# Your assignment
Start with the line that holds "You are a GUI". Please copy it and each remaining line below exactly, leaving pictures out.

(Collected data)
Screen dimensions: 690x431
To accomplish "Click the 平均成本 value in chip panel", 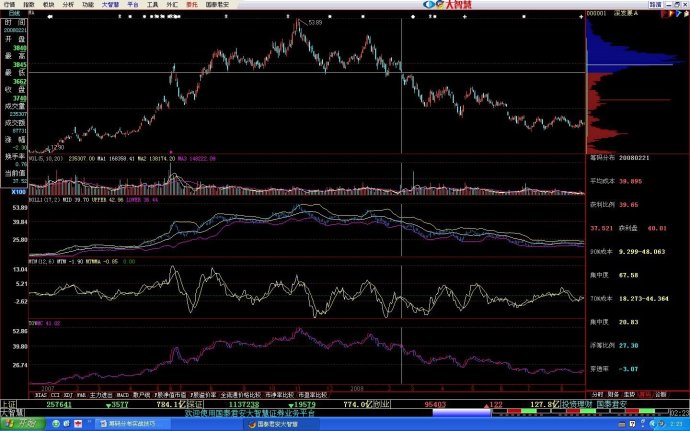I will (x=630, y=181).
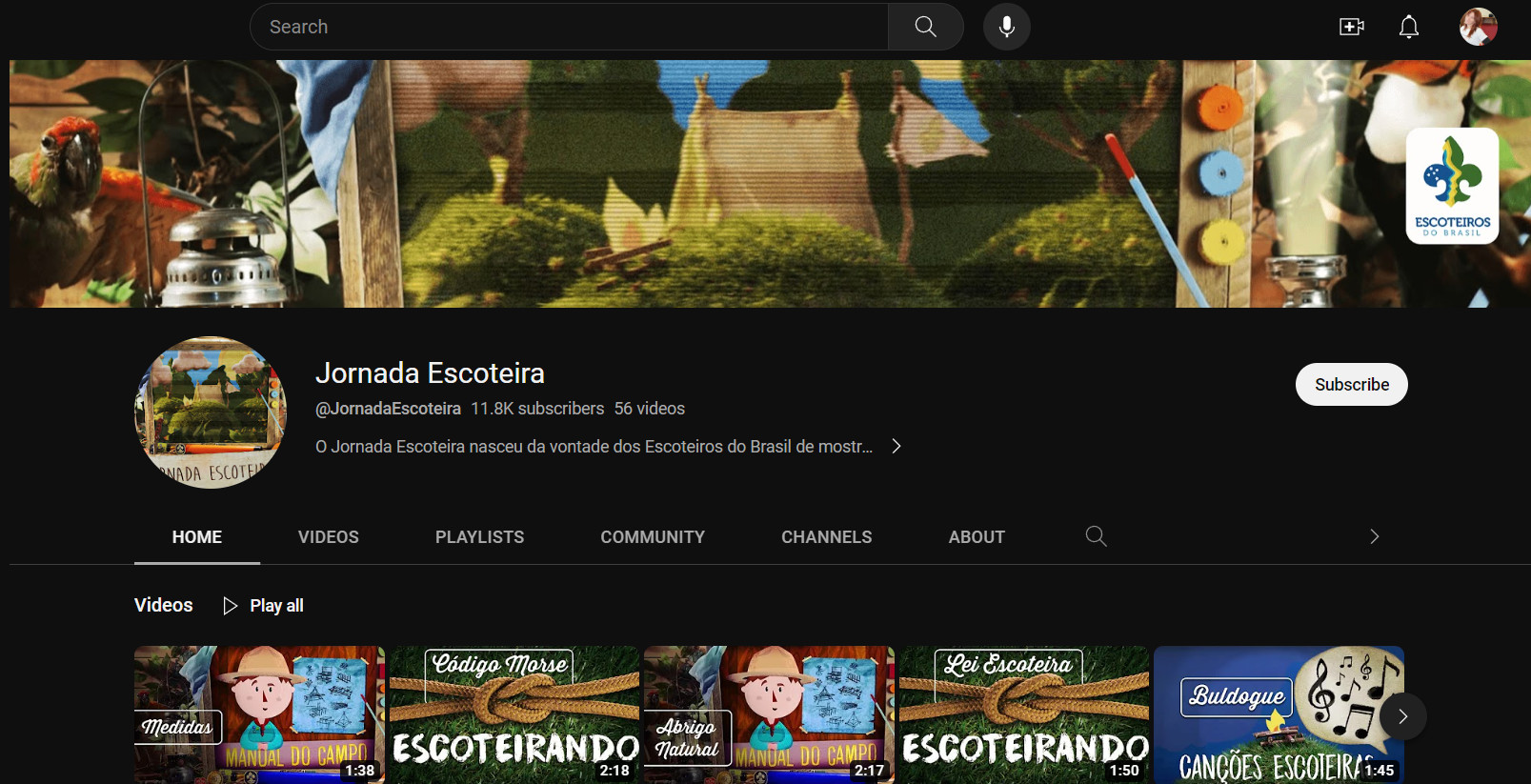Viewport: 1531px width, 784px height.
Task: Click the @JornadaEscoteira handle
Action: [x=388, y=409]
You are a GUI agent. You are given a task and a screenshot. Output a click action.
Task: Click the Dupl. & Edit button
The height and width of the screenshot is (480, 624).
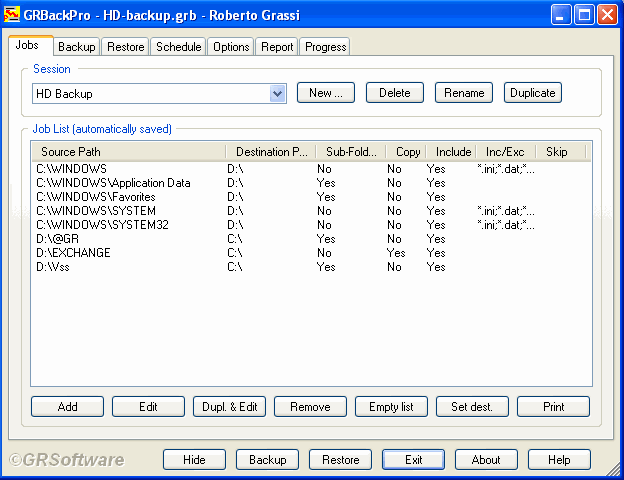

# Answer box
You are a GUI agent. You are given a task and a screenshot. Output a click action.
Task: Click the Dupl. & Edit button
The height and width of the screenshot is (480, 624).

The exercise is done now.